▶ **EXCERPT TO READ**:
= = = = = = =

2017-02-11 Thread Elliot Crosby-McCullough
For my own clarity, is there any actual distinction between
`stream.to('topic')`
where `topic` is set to compact and the upcoming `stream.toTable('topic')`
if you're not going to immediately use the table in this topology, i.e. if
you want to use it as a table in some other processor application?  Am I
right in my understanding that the table aspect is related to behaviour
within this specific processor (GlobalKTables aside)?

On 10 February 2017 at 21:59, Matthias J. Sax  wrote:

> I agree that the API can be improved and we are working on that.
>
> Btw: KStream#toTable() was already suggested in KIP-114 discussion:
>
> http://search-hadoop.com/m/Kafka/uyzND19QaLMqiR2e1?subj=
> Re+DISCUSS+KIP+114+KTable+materialization+and+improved+semantics
>
>
> However for now, you can only choose from the two options as described.
>
>
> -Matthias
>
>
>
> On 2/10/17 1:49 PM, Nick DeCoursin wrote:
> > To be honest, I don't think either of these options are very good.
> >
> >
> > stream.to("some-other-topic");
> > builder.table("some-other-topic");
> >
> >
> > As explained here
> >  201702.mbox/browser>,
> > if the underlying topic doesn't have cleanup.policy=compact, the state
> > store may invisibly lose data!
> >
> > As for the second option, it's obviously verbose, and it doesn't let me
> > choose the topic name. As a result, I end with some long weird changelog
> > topic name; and, some of the Kafka Connectors map topics to the table
> name,
> > eeeh.
> >
> > To improve this, just add a topic parameter to both of the overloaded
> > KGroupedStream.reduce methods:
> >
> > reduce(Reducer reducer, String, topicName, String storeName)
> >
> >
> > Furthermore, there should be a short cut to the second option, like this:
> >
> > // Creates a KTable from the KStream where
> > // the key of the KStream is the key of the KTable.
> > // Any latter key overwrites the former.
> > someStream.table(
> >Serde,
> >Serde,
> >topicName,
> >tableName
> > );
> >
> >
> > or maybe the Serdes can be inferred? Either way, this would be a nice
> clean
> > approach to a (maybe?) common use case.
> >
> > Thank you,
> > Nick
> >
> > On 25 January 2017 at 07:46, Nick DeCoursin 
> > wrote:
> >
> >> Thank you very much, both suggestions are wonderful, and I will try
> them.
> >> Have a great day!
> >>
> >> Kind regards,
> >> Nick
> >>
> >> On 24 January 2017 at 19:46, Matthias J. Sax 
> >> wrote:
> >>
> >>> If your data is already partitioned by key, you can save writing to a
> >>> topic by doing a dummy reduce instead:
> >>>
> >>> stream
> >>>   .groupByKey()

= = = = = = =

▶ **ROWS**:
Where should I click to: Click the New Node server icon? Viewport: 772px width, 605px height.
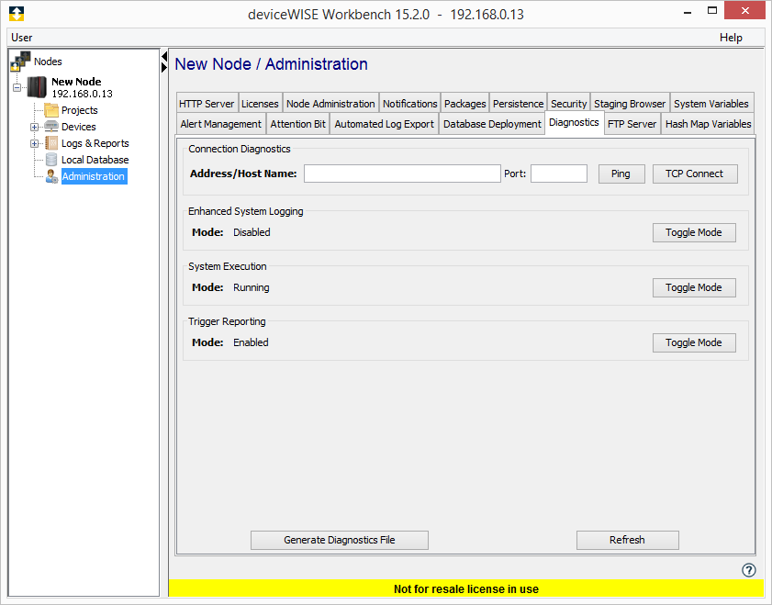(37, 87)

= = = = = = =

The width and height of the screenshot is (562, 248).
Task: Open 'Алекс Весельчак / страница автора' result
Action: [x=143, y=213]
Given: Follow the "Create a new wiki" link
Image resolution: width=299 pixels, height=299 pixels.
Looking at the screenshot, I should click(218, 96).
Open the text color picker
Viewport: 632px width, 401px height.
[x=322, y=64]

= = = = = = =

▶ **THE TASKS**:
**1.** In the Kafka Streams thread, which KIP discussion had already suggested KStream#toTable()?
**2.** Please continue the Kafka Streams thread from the point where it stops.
The lines have no connection to the Kafka Streams thread.

▶ **PER-TASK OUTPUTS**:
**1.** KIP-114

**2.**
> >>>   .reduce(new Reducer() {
> >>> V apply(V value1, V value2) {
> >>>   return value2;
> >>> }
> >>>   },
> >>>   "yourStoreName");
> >>>
> >>> (replace V with your actuall value type)
> >>>
> >>>
> >>> -Matthias
> >>>
> >>> On 1/24/17 8:53 AM, Damian Guy wrote:
>  Hi Nick,
> 
>  I guess there is some reason why you can't just build it as a table to
>  begin with?
>  There isn't a convenient method for doing this right now, but you
> could
> >>> do
>  something like:
> 
>  stream.to("some-other-topic");
>  builder.table("some-other-topic");
> 
>  Thanks,
>  Damian
> 
>  On Tue, 24 Jan 2017 at 16:32 Nick DeCoursin <
> n.decour...@foodpanda.com>
>  wrote:
> 
> > Hello,
> >
> > How can I simply table a Kafka Stream? I have a Kafka Stream, and I
> >>> want to
> > create a table from it backed by a state store. The key of the stream
> >>> could
> > be the same as the table.
> >
> > I've tried following examples, but it seems all examples use
> `groupBy`
> >>> or
> > `count` to convert `KStream`s into `KTable`s. Is there any other way?
> >
> > Thank you very much,
> > Nick DeCoursin
> >
> > --
> >
> > Nick DeCoursin
> > Software Engineer
> > foodpanda
> >
> > Tel | +1 920 450 5434 <(920)%20450-5434>
> >
> > Mail | n.decour...@foodpanda.com
> >
> > Skype | nick.foodpanda
> >
> > Foodpanda GmbH | Schreiberhauer Str. 30 | 10317 Berlin | Germany
> > Sitz der Gesellschaft | Berlin, AG Charlottenburg | HRB 138224 B |
> > USt-ID-Nr | DE 283789080
> > Geschäftsführer | Benjamin Bauer, Felix Plog, Ralf Wenzel
> >
> > CONFIDENTIALITY NOTICE: This message (including any attachments) is
> > confidential and may be privileged. It may be read, copied and used
> >>> only by
> > the intended recipient. If you have received it in error please
> >>> contact the
> > sender (by return e-mail) immediately and delete this message. Any
> > unauthorized use or dissemination of this message in whole or in
> parts
> >>> is
> > strictly prohibited.
> >
> 
> >>>
> >>>
> >>
> >>
> >> --
> >>
> >> Nick DeCoursin
> >> Software Engineer
> >> foodpanda
> >>
> >> 

Re: Kafka Streams punctuate with slow-changing KTables

2017-02-02 Thread Elliot Crosby-McCullough
Right.  Maybe it's best to use some kind of idempotent foreign key then, or
at least a small in-thread cache.  Thanks for the info.

On 2 February 2017 at 09:46, Damian Guy <damian@gmail.com> wrote:

> Hi Elliot,
>
> With GlobalKTables your processor wouldn't be able to write directly to the
> table - they are read-only from all threads except the thread that keeps
> them up-to-date.
> You could potentially write the dimension data to the topic that is the
> source of the GlobalKTable, but there is no guarantee that the GlobalKTable
> will have been updated before you receive another message that is referring
> to the same dimension. So you'd need to handle this somehow yourself.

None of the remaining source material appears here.